• DATA SUPPLIED:
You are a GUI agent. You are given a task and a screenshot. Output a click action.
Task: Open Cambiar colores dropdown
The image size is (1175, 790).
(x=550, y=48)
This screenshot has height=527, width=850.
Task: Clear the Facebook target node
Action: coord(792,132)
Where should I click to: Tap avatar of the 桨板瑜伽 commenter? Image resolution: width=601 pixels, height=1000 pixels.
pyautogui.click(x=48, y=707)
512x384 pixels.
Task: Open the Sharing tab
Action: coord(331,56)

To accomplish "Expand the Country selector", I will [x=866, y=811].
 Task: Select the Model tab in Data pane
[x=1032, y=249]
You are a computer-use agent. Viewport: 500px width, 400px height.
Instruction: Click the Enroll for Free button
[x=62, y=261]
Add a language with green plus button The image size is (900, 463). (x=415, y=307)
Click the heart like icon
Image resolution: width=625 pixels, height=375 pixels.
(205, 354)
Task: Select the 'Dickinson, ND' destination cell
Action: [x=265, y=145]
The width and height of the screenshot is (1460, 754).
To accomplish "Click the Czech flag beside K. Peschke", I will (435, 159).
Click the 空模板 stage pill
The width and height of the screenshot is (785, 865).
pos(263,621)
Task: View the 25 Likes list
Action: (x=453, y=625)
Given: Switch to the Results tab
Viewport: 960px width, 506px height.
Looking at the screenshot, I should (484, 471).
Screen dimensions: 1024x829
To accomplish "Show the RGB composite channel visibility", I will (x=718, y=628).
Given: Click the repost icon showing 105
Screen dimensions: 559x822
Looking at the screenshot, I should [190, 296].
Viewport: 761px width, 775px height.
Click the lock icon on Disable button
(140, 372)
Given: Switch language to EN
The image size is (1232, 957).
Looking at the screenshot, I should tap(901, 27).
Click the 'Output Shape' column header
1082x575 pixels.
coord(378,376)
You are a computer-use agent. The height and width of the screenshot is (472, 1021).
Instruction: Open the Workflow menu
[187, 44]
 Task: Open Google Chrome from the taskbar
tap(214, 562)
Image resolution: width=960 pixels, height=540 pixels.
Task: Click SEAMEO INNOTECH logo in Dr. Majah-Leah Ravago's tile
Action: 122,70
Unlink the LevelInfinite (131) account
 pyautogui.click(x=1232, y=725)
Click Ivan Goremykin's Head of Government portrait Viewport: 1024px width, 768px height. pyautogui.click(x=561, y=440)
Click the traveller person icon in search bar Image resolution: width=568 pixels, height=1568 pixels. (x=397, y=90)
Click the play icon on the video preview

• EXERCISE PROMPT: Write all the entries again precisely as they were given.

• SOLVED PROBLEM:
You are a GUI agent. You are given a task and a screenshot. Output a click action.
Task: Open Cambiar colores dropdown
The image size is (1175, 790).
(x=550, y=48)
This screenshot has height=527, width=850.
Task: Clear the Facebook target node
Action: coord(792,132)
Where should I click to: Tap avatar of the 桨板瑜伽 commenter? Image resolution: width=601 pixels, height=1000 pixels.
pyautogui.click(x=48, y=707)
512x384 pixels.
Task: Open the Sharing tab
Action: coord(331,56)

To accomplish "Expand the Country selector", I will [x=866, y=811].
 Task: Select the Model tab in Data pane
[x=1032, y=249]
You are a computer-use agent. Viewport: 500px width, 400px height.
Instruction: Click the Enroll for Free button
[x=62, y=261]
Add a language with green plus button The image size is (900, 463). (x=415, y=307)
Click the heart like icon
Image resolution: width=625 pixels, height=375 pixels.
(205, 354)
Task: Select the 'Dickinson, ND' destination cell
Action: [x=265, y=145]
The width and height of the screenshot is (1460, 754).
To accomplish "Click the Czech flag beside K. Peschke", I will (435, 159).
Click the 空模板 stage pill
The width and height of the screenshot is (785, 865).
pos(263,621)
Task: View the 25 Likes list
Action: (x=453, y=625)
Given: Switch to the Results tab
Viewport: 960px width, 506px height.
Looking at the screenshot, I should (484, 471).
Screen dimensions: 1024x829
To accomplish "Show the RGB composite channel visibility", I will (x=718, y=628).
Given: Click the repost icon showing 105
Screen dimensions: 559x822
Looking at the screenshot, I should [190, 296].
Viewport: 761px width, 775px height.
Click the lock icon on Disable button
(140, 372)
Given: Switch language to EN
The image size is (1232, 957).
Looking at the screenshot, I should tap(901, 27).
Click the 'Output Shape' column header
1082x575 pixels.
coord(378,376)
You are a computer-use agent. The height and width of the screenshot is (472, 1021).
Instruction: Open the Workflow menu
[187, 44]
 Task: Open Google Chrome from the taskbar
tap(214, 562)
Image resolution: width=960 pixels, height=540 pixels.
Task: Click SEAMEO INNOTECH logo in Dr. Majah-Leah Ravago's tile
Action: 122,70
Unlink the LevelInfinite (131) account
 pyautogui.click(x=1232, y=725)
Click Ivan Goremykin's Head of Government portrait Viewport: 1024px width, 768px height. pyautogui.click(x=561, y=440)
Click the traveller person icon in search bar Image resolution: width=568 pixels, height=1568 pixels. (x=397, y=90)
Click the play icon on the video preview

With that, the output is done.